Available records:
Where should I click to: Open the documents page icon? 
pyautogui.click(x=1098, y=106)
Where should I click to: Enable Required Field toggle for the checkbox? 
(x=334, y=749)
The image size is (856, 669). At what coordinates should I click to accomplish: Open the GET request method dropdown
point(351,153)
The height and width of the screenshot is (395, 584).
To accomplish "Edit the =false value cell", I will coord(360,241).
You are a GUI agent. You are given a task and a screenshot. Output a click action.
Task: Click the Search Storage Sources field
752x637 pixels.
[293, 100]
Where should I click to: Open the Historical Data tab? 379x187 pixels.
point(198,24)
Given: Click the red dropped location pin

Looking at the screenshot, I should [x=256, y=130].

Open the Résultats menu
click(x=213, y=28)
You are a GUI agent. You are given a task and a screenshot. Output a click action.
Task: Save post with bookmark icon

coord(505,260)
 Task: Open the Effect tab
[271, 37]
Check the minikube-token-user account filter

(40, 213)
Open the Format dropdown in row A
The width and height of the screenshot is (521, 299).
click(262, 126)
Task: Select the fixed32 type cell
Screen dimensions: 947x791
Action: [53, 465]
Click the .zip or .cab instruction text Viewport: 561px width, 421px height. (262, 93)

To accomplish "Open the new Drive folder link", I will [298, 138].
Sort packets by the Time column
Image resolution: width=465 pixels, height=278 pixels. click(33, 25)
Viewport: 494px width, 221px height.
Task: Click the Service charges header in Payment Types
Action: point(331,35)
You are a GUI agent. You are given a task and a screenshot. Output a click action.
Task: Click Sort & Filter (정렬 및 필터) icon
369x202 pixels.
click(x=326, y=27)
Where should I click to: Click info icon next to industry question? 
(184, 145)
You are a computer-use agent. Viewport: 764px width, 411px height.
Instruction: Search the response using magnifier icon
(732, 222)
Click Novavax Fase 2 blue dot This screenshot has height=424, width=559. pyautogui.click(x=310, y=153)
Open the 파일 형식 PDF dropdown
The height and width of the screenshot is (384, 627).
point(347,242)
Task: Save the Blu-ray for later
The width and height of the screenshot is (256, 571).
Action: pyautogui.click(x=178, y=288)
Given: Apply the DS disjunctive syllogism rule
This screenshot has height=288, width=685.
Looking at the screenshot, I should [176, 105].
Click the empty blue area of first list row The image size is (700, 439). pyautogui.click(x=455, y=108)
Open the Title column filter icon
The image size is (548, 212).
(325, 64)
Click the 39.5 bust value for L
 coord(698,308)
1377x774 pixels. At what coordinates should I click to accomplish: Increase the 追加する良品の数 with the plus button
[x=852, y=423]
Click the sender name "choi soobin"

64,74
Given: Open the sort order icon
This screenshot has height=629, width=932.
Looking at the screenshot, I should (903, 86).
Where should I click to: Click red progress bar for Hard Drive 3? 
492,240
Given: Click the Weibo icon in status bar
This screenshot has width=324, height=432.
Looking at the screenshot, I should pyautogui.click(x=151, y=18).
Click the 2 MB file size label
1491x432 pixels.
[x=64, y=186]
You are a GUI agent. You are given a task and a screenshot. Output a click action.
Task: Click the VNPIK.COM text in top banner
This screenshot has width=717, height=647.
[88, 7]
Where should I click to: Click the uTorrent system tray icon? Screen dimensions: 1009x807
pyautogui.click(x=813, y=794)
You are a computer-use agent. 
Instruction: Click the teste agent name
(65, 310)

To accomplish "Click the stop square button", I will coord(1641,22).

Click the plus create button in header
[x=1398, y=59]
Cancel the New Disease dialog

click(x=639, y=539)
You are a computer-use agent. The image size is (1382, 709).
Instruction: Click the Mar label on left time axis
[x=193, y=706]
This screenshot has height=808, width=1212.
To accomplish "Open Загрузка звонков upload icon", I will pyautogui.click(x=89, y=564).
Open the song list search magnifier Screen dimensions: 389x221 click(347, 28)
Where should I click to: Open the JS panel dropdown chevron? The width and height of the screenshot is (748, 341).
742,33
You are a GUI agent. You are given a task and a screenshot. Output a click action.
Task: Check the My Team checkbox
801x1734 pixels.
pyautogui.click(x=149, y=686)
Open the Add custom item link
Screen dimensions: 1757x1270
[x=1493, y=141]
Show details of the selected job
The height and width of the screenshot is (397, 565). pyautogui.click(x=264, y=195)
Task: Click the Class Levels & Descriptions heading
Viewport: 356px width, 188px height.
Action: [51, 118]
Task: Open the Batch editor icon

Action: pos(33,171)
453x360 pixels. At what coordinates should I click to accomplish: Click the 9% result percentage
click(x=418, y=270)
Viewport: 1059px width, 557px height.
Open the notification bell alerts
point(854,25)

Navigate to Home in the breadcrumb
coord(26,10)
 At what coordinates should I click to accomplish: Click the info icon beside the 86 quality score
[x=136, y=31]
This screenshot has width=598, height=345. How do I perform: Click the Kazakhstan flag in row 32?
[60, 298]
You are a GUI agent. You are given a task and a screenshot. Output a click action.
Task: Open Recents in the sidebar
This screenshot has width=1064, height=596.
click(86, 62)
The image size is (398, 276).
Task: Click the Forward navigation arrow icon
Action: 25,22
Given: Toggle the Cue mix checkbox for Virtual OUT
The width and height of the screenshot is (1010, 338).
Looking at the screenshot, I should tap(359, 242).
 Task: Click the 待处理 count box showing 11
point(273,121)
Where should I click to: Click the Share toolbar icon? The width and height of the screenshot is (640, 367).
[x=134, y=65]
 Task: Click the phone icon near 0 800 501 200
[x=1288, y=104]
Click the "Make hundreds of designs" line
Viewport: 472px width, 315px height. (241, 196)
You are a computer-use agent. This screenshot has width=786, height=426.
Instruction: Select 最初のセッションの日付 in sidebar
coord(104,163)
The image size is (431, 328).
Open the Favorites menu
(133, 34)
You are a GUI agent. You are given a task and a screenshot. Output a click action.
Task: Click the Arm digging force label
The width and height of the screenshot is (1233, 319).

Work order: Reply by returning the full set of records above exactly.

Task solution:
Where should I click to: Open the documents page icon? 
pyautogui.click(x=1098, y=106)
Where should I click to: Enable Required Field toggle for the checkbox? 
(x=334, y=749)
The image size is (856, 669). At what coordinates should I click to accomplish: Open the GET request method dropdown
point(351,153)
The height and width of the screenshot is (395, 584).
To accomplish "Edit the =false value cell", I will coord(360,241).
You are a GUI agent. You are given a task and a screenshot. Output a click action.
Task: Click the Search Storage Sources field
752x637 pixels.
[293, 100]
Where should I click to: Open the Historical Data tab? 379x187 pixels.
point(198,24)
Given: Click the red dropped location pin

Looking at the screenshot, I should [x=256, y=130].

Open the Résultats menu
click(x=213, y=28)
You are a GUI agent. You are given a task and a screenshot. Output a click action.
Task: Save post with bookmark icon

coord(505,260)
 Task: Open the Effect tab
[271, 37]
Check the minikube-token-user account filter

(40, 213)
Open the Format dropdown in row A
The width and height of the screenshot is (521, 299).
click(262, 126)
Task: Select the fixed32 type cell
Screen dimensions: 947x791
Action: [53, 465]
Click the .zip or .cab instruction text Viewport: 561px width, 421px height. (262, 93)

To accomplish "Open the new Drive folder link", I will [298, 138].
Sort packets by the Time column
Image resolution: width=465 pixels, height=278 pixels. click(33, 25)
Viewport: 494px width, 221px height.
Task: Click the Service charges header in Payment Types
Action: point(331,35)
You are a GUI agent. You are given a task and a screenshot. Output a click action.
Task: Click Sort & Filter (정렬 및 필터) icon
369x202 pixels.
click(x=326, y=27)
Where should I click to: Click info icon next to industry question? 
(184, 145)
You are a computer-use agent. Viewport: 764px width, 411px height.
Instruction: Search the response using magnifier icon
(732, 222)
Click Novavax Fase 2 blue dot This screenshot has height=424, width=559. pyautogui.click(x=310, y=153)
Open the 파일 형식 PDF dropdown
The height and width of the screenshot is (384, 627).
point(347,242)
Task: Save the Blu-ray for later
The width and height of the screenshot is (256, 571).
Action: pyautogui.click(x=178, y=288)
Given: Apply the DS disjunctive syllogism rule
This screenshot has height=288, width=685.
Looking at the screenshot, I should [176, 105].
Click the empty blue area of first list row The image size is (700, 439). pyautogui.click(x=455, y=108)
Open the Title column filter icon
The image size is (548, 212).
(325, 64)
Click the 39.5 bust value for L
 coord(698,308)
1377x774 pixels. At what coordinates should I click to accomplish: Increase the 追加する良品の数 with the plus button
[x=852, y=423]
Click the sender name "choi soobin"

64,74
Given: Open the sort order icon
This screenshot has height=629, width=932.
Looking at the screenshot, I should (903, 86).
Where should I click to: Click red progress bar for Hard Drive 3? 
492,240
Given: Click the Weibo icon in status bar
This screenshot has width=324, height=432.
Looking at the screenshot, I should pyautogui.click(x=151, y=18).
Click the 2 MB file size label
1491x432 pixels.
[x=64, y=186]
You are a GUI agent. You are given a task and a screenshot. Output a click action.
Task: Click the VNPIK.COM text in top banner
This screenshot has width=717, height=647.
[88, 7]
Where should I click to: Click the uTorrent system tray icon? Screen dimensions: 1009x807
pyautogui.click(x=813, y=794)
You are a computer-use agent. 
Instruction: Click the teste agent name
(65, 310)

To accomplish "Click the stop square button", I will coord(1641,22).

Click the plus create button in header
[x=1398, y=59]
Cancel the New Disease dialog

click(x=639, y=539)
You are a computer-use agent. The image size is (1382, 709).
Instruction: Click the Mar label on left time axis
[x=193, y=706]
This screenshot has height=808, width=1212.
To accomplish "Open Загрузка звонков upload icon", I will pyautogui.click(x=89, y=564).
Open the song list search magnifier Screen dimensions: 389x221 click(347, 28)
Where should I click to: Open the JS panel dropdown chevron? The width and height of the screenshot is (748, 341).
742,33
You are a GUI agent. You are given a task and a screenshot. Output a click action.
Task: Check the My Team checkbox
801x1734 pixels.
pyautogui.click(x=149, y=686)
Open the Add custom item link
Screen dimensions: 1757x1270
[x=1493, y=141]
Show details of the selected job
The height and width of the screenshot is (397, 565). pyautogui.click(x=264, y=195)
Task: Click the Class Levels & Descriptions heading
Viewport: 356px width, 188px height.
Action: [51, 118]
Task: Open the Batch editor icon

Action: pos(33,171)
453x360 pixels. At what coordinates should I click to accomplish: Click the 9% result percentage
click(x=418, y=270)
Viewport: 1059px width, 557px height.
Open the notification bell alerts
point(854,25)

Navigate to Home in the breadcrumb
coord(26,10)
 At what coordinates should I click to accomplish: Click the info icon beside the 86 quality score
[x=136, y=31]
This screenshot has width=598, height=345. How do I perform: Click the Kazakhstan flag in row 32?
[60, 298]
You are a GUI agent. You are given a task and a screenshot. Output a click action.
Task: Open Recents in the sidebar
This screenshot has width=1064, height=596.
click(86, 62)
The image size is (398, 276).
Task: Click the Forward navigation arrow icon
Action: 25,22
Given: Toggle the Cue mix checkbox for Virtual OUT
The width and height of the screenshot is (1010, 338).
Looking at the screenshot, I should tap(359, 242).
 Task: Click the 待处理 count box showing 11
point(273,121)
Where should I click to: Click the Share toolbar icon? The width and height of the screenshot is (640, 367).
[x=134, y=65]
 Task: Click the phone icon near 0 800 501 200
[x=1288, y=104]
Click the "Make hundreds of designs" line
Viewport: 472px width, 315px height. (241, 196)
You are a computer-use agent. This screenshot has width=786, height=426.
Instruction: Select 最初のセッションの日付 in sidebar
coord(104,163)
The image size is (431, 328).
Open the Favorites menu
(133, 34)
You are a GUI agent. You are given a task and a screenshot. Output a click action.
Task: Click the Arm digging force label
The width and height of the screenshot is (1233, 319).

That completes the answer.